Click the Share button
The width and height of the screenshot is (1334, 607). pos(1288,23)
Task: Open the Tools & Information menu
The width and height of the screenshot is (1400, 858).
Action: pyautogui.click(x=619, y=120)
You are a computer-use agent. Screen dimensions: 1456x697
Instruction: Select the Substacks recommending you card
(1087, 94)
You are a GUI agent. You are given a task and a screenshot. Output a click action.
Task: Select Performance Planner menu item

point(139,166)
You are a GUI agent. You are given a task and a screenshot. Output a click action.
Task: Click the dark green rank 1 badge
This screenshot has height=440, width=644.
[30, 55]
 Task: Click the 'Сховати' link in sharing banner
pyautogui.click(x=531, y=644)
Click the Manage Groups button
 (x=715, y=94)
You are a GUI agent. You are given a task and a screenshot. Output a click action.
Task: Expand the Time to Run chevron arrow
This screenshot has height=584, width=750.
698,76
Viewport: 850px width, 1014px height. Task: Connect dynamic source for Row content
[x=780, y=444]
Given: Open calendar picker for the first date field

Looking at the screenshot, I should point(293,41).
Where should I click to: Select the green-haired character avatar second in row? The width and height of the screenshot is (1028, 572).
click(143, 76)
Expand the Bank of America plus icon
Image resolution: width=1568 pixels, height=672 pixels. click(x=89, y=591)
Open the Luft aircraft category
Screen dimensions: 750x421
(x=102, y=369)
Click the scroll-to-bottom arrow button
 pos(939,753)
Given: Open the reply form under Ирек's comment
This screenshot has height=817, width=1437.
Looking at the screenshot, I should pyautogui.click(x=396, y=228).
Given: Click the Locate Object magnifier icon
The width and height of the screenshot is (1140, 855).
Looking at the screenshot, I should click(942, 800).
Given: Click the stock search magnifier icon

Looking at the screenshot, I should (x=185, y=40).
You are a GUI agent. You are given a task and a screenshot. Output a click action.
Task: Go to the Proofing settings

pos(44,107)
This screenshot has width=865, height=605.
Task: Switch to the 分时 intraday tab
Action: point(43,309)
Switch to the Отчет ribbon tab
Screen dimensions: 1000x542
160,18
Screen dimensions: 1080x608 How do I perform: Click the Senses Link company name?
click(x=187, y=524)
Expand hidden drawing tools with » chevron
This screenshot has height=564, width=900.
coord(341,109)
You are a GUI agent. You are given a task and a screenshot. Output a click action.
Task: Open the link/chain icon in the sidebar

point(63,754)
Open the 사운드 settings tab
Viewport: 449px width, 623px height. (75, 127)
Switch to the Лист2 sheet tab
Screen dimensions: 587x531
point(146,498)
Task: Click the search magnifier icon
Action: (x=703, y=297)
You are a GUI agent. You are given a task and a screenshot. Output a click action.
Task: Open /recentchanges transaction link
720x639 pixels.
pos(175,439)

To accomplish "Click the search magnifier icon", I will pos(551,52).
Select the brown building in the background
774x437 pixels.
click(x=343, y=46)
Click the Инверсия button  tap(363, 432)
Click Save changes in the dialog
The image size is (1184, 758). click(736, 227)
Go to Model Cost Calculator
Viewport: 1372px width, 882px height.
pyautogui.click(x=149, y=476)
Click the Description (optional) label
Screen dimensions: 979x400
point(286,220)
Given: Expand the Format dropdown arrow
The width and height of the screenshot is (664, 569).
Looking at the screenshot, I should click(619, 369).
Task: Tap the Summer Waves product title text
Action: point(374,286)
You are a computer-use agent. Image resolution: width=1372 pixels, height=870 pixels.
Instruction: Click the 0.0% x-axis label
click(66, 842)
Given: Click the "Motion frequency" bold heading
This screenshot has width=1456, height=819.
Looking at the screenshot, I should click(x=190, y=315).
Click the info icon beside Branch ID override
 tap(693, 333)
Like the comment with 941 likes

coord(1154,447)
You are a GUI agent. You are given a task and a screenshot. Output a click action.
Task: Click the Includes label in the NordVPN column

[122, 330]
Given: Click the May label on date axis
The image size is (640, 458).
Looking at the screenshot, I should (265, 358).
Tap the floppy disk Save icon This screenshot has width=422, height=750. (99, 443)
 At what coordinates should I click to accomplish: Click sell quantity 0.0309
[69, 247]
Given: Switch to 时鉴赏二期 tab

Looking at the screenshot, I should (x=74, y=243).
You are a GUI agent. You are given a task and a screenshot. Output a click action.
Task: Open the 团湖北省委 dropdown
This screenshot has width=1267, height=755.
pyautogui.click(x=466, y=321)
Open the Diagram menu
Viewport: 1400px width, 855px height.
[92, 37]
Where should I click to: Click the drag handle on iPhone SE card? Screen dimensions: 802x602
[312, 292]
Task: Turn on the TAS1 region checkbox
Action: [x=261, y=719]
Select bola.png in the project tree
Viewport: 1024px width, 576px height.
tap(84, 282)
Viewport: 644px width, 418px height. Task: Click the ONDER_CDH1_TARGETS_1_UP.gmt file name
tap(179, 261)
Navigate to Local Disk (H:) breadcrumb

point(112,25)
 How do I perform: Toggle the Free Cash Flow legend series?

++++++++++

What to do:
Check each line in the records for the word "dropdown" and say how many have it, with nothing else.

Solution for this task:
2